# Do poodles stop when they've had enough?



## lrkellly (Jan 6, 2012)

Hi All,

I'm sure this has been discussed before, but I tried a few searches and couldn't find anything.

Anyway - I've heard that poodles will stop if you are walking or running, once they get too tired to go any further. Is this true?

Also, what about playing, fetch, for instance?
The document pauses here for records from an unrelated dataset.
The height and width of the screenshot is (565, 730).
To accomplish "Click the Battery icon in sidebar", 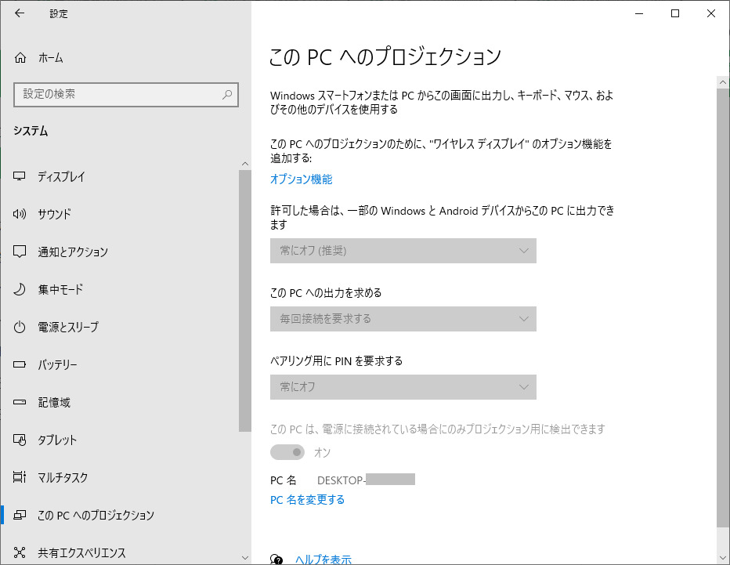I will click(20, 364).
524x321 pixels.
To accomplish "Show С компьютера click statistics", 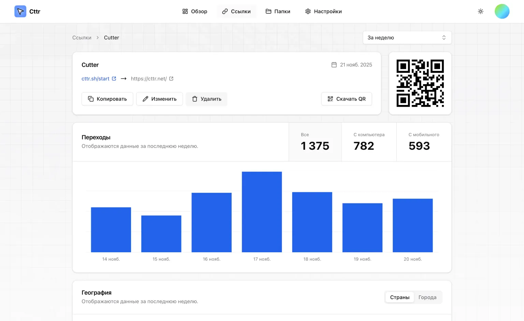I will point(369,142).
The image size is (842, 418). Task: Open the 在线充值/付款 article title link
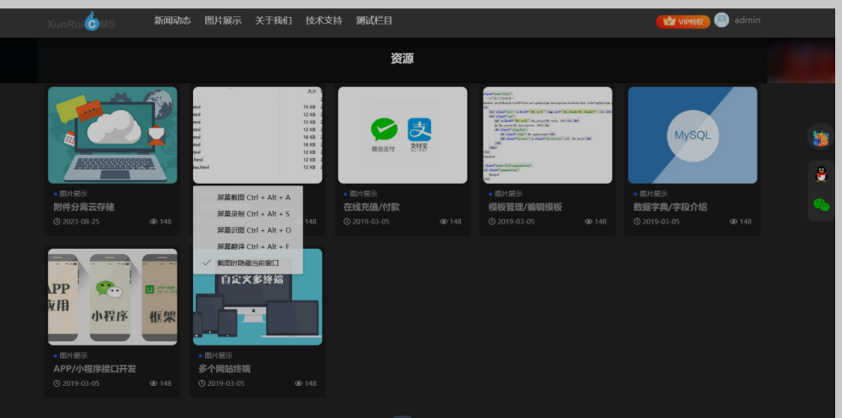click(371, 207)
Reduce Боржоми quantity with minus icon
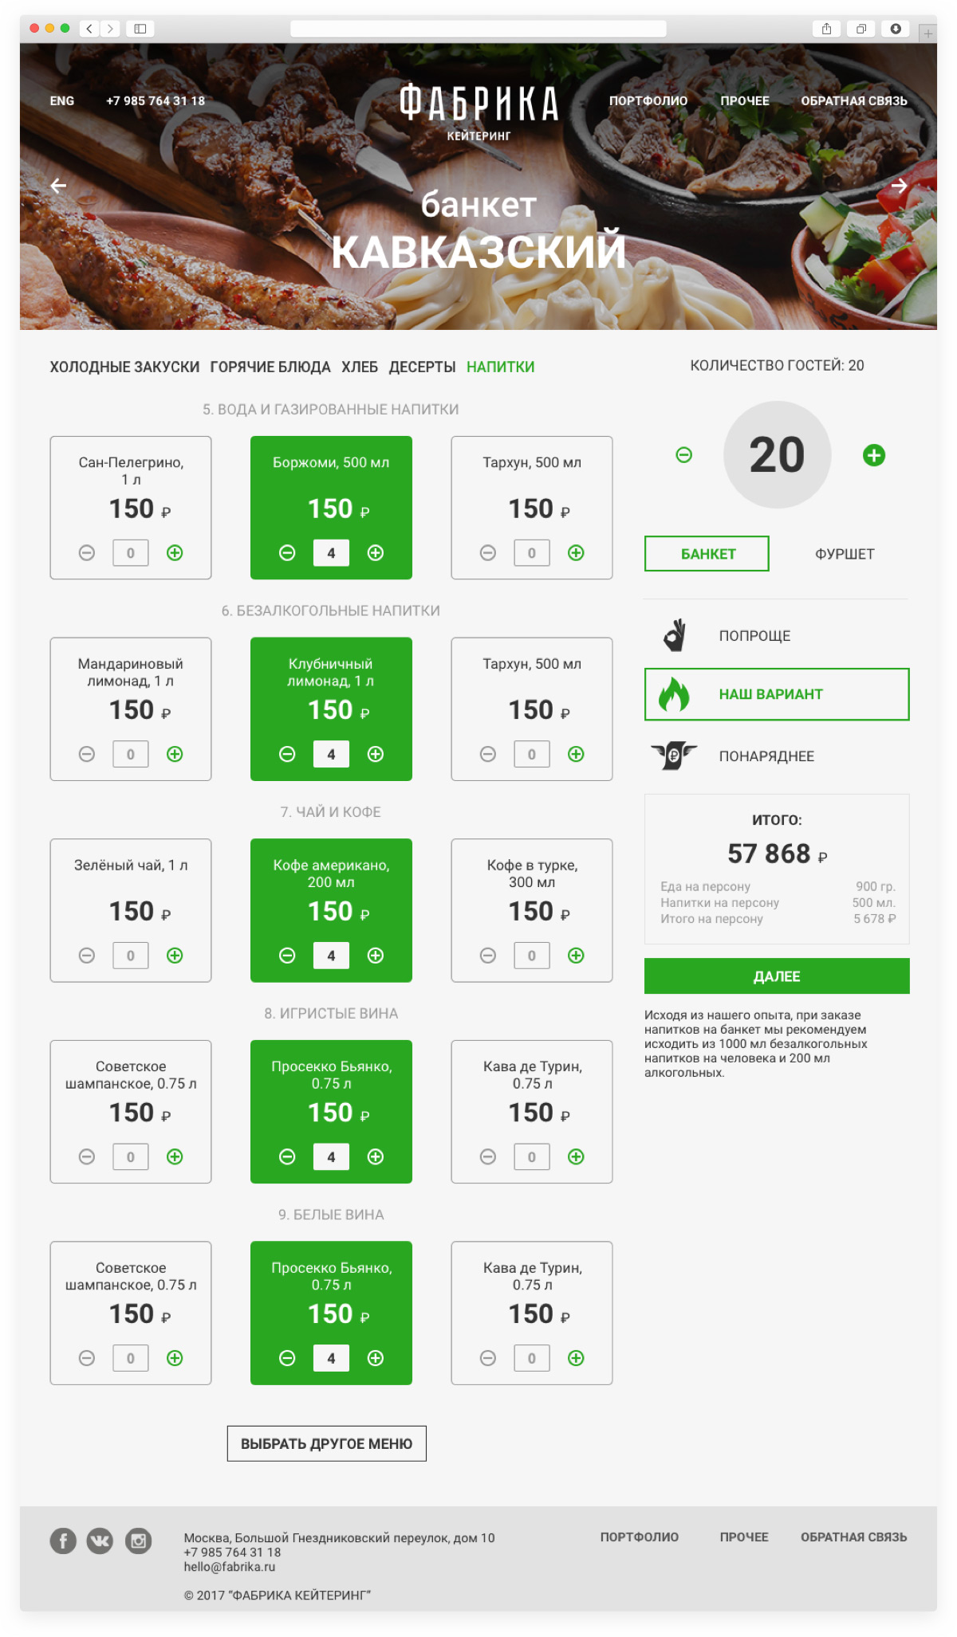Image resolution: width=957 pixels, height=1637 pixels. (x=287, y=553)
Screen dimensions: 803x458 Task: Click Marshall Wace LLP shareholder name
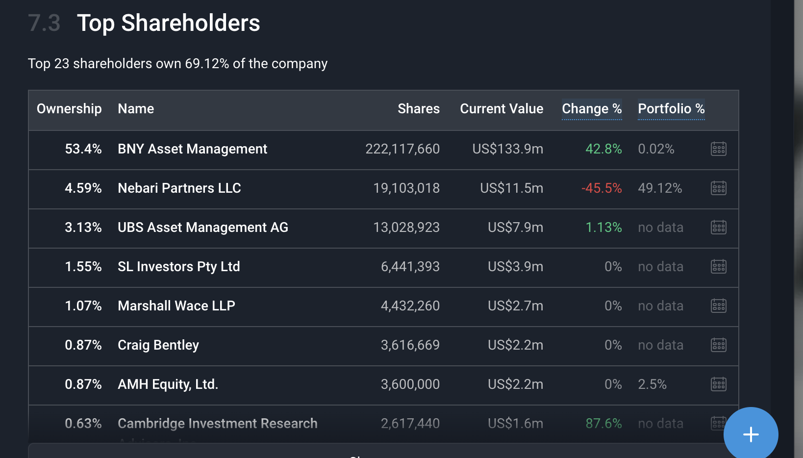(176, 306)
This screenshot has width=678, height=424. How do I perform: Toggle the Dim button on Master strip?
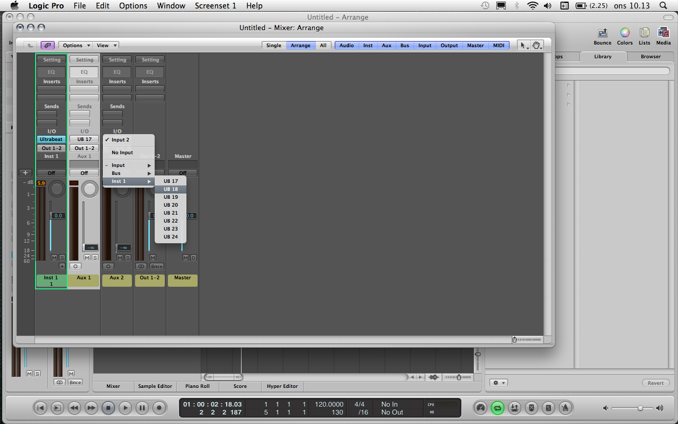(x=193, y=258)
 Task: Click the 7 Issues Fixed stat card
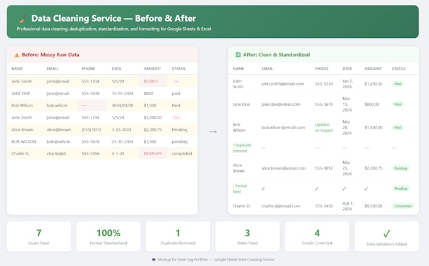(39, 236)
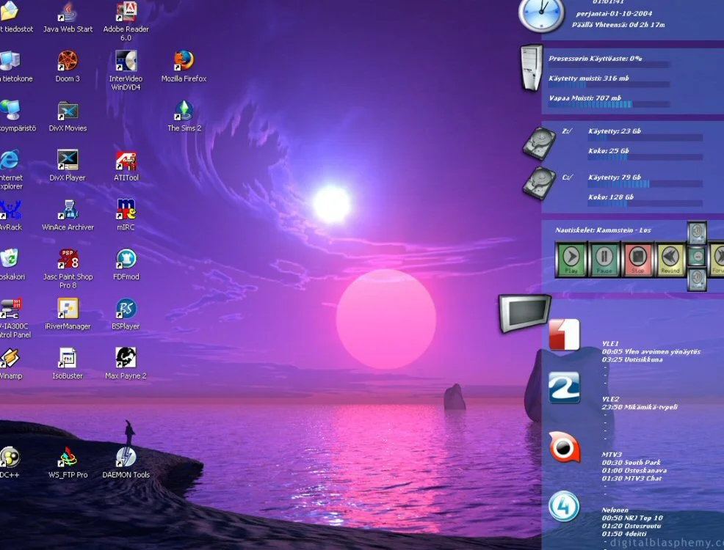The height and width of the screenshot is (550, 724).
Task: Launch Jasc Paint Shop Pro 8
Action: tap(68, 259)
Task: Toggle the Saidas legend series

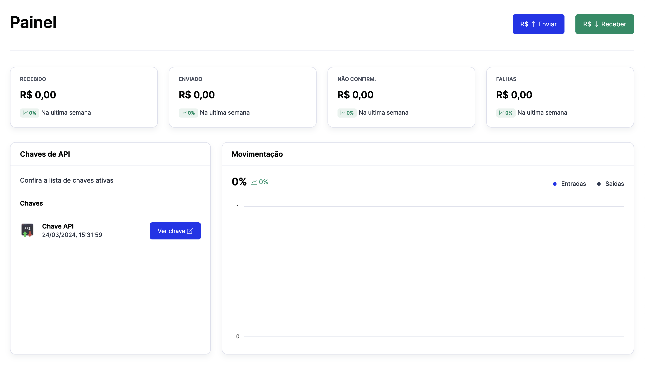Action: coord(614,184)
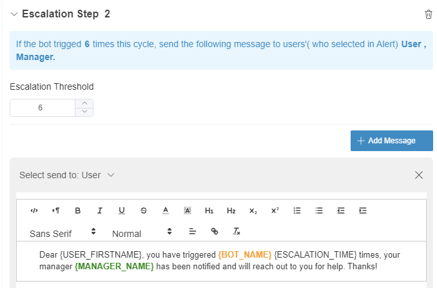
Task: Open the code view icon
Action: [x=34, y=211]
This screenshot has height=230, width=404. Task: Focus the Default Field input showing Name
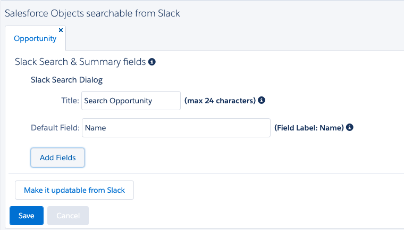click(x=176, y=128)
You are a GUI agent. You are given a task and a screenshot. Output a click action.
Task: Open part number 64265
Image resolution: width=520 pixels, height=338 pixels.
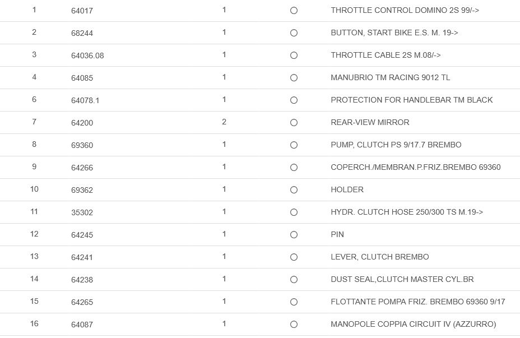pos(82,302)
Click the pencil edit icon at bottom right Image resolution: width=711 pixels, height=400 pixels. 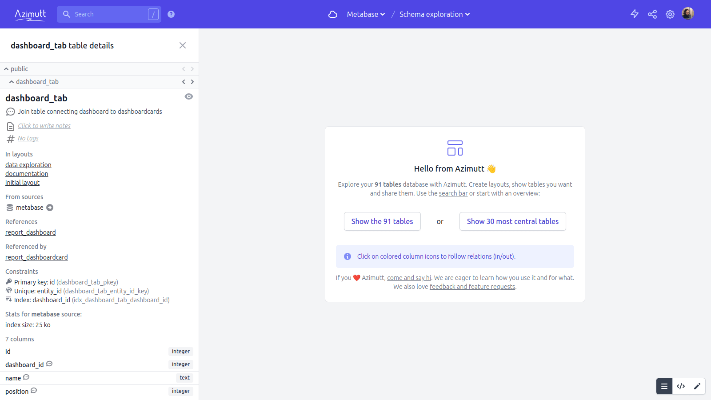(697, 386)
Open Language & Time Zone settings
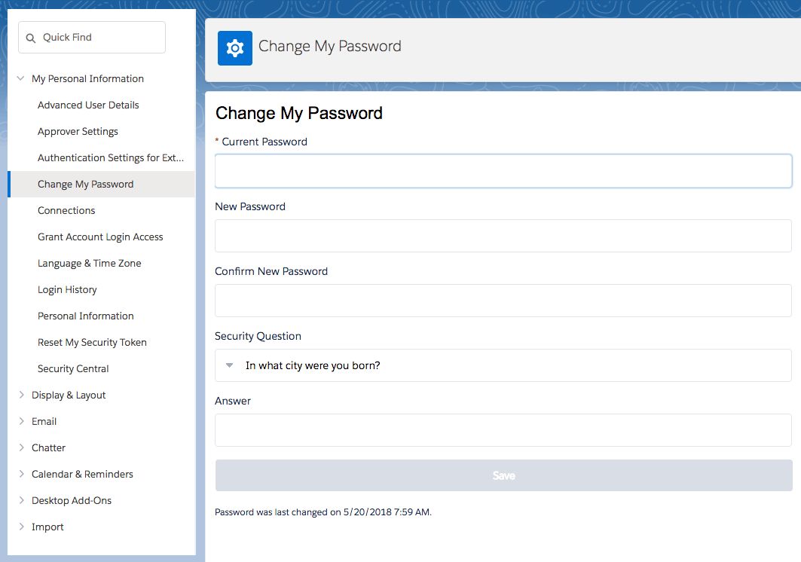This screenshot has height=562, width=801. click(x=89, y=263)
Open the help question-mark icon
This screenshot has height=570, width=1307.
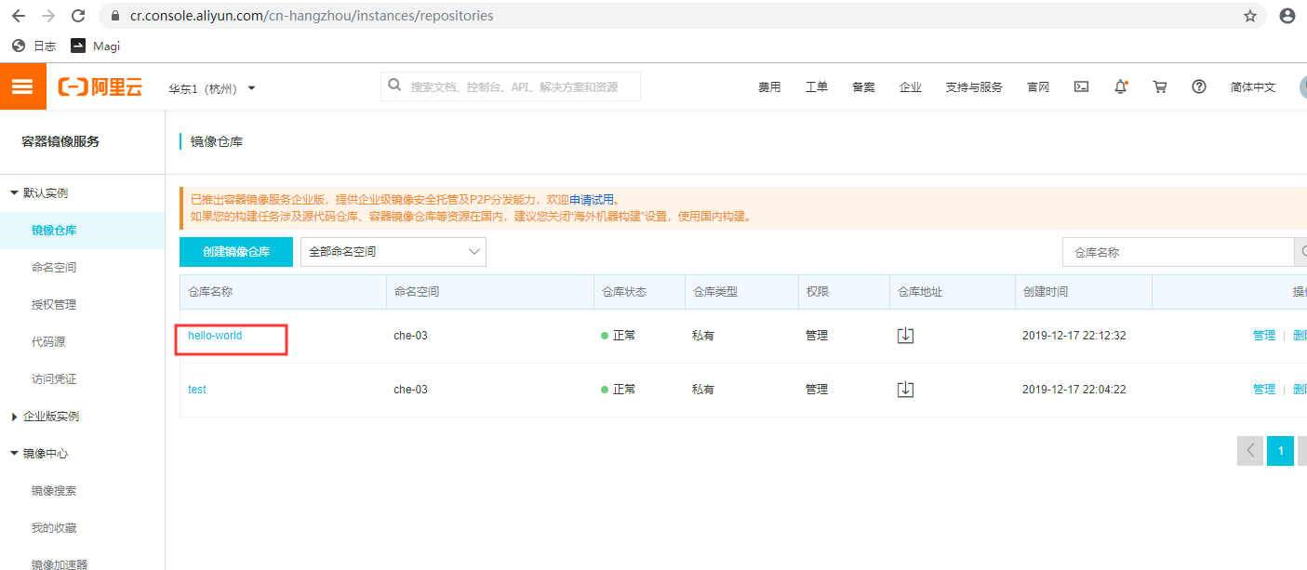coord(1198,86)
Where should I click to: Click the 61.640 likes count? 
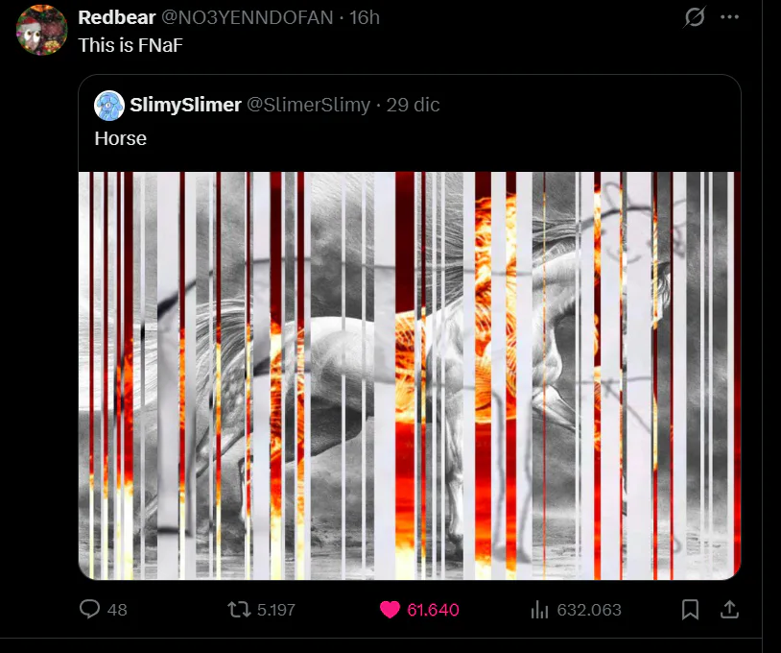click(433, 610)
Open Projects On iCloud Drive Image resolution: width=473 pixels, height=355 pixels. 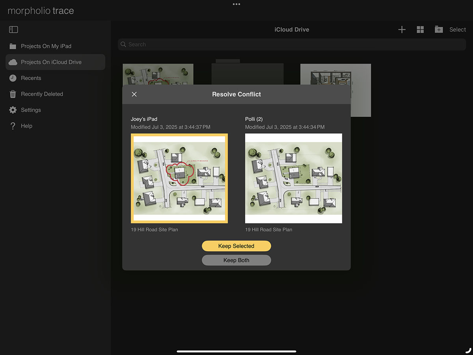[x=51, y=62]
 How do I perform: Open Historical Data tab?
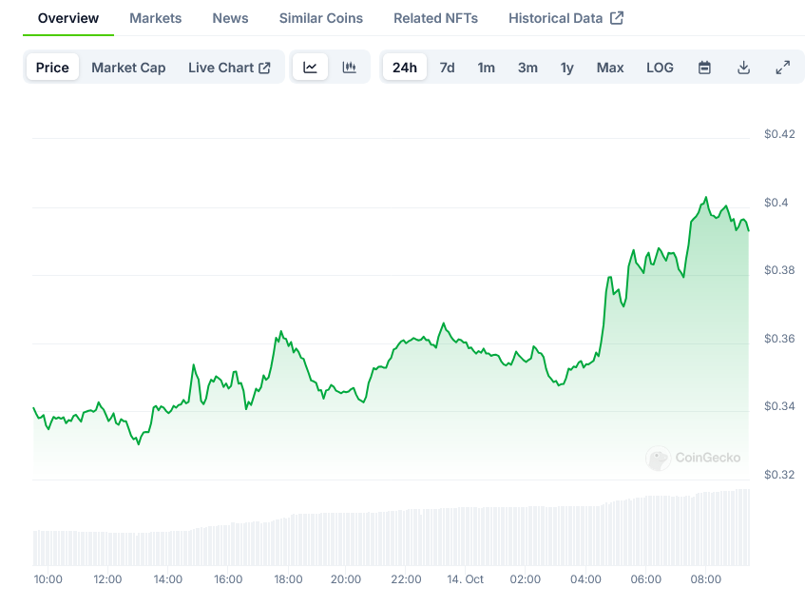565,18
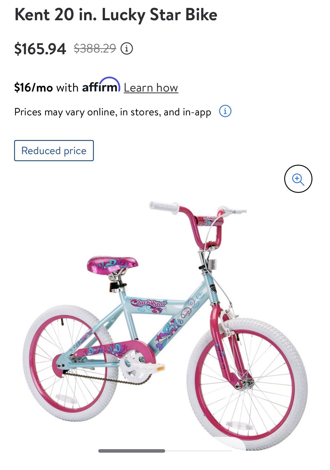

We use a chuck-it and my mini can chase it at top speed for a really long time, and we usually stop playing before he seems willing (usually at 30 mins or so). He goes hard the whole time. We just want to make sure that he would stop if he tired out... i would hate it if he just couldn't resist the ball and injured himself with too much exercise....

Thanks for any help!!


----------



## BorderKelpie (Dec 3, 2011)

I wouldn't count on it. There's a good chance he might, but I have learned the hard way, that no, many dogs will not. My BC x Kelpie gave himself a heat stroke one year, he just would not stop. With a poodle's die hard wish to please, I would be afraid he may not stop if he thinks you don't want to. 

Limiting him to 30 minutes of hard play is a great idea. After the 30 minutes, check his heart rate, respiration and gum color. If any seem too high, or his gum color is bright red, or worse, pale or muddy looking- Stop. If everything appears normal, start up a new game, maybe not as rousing. 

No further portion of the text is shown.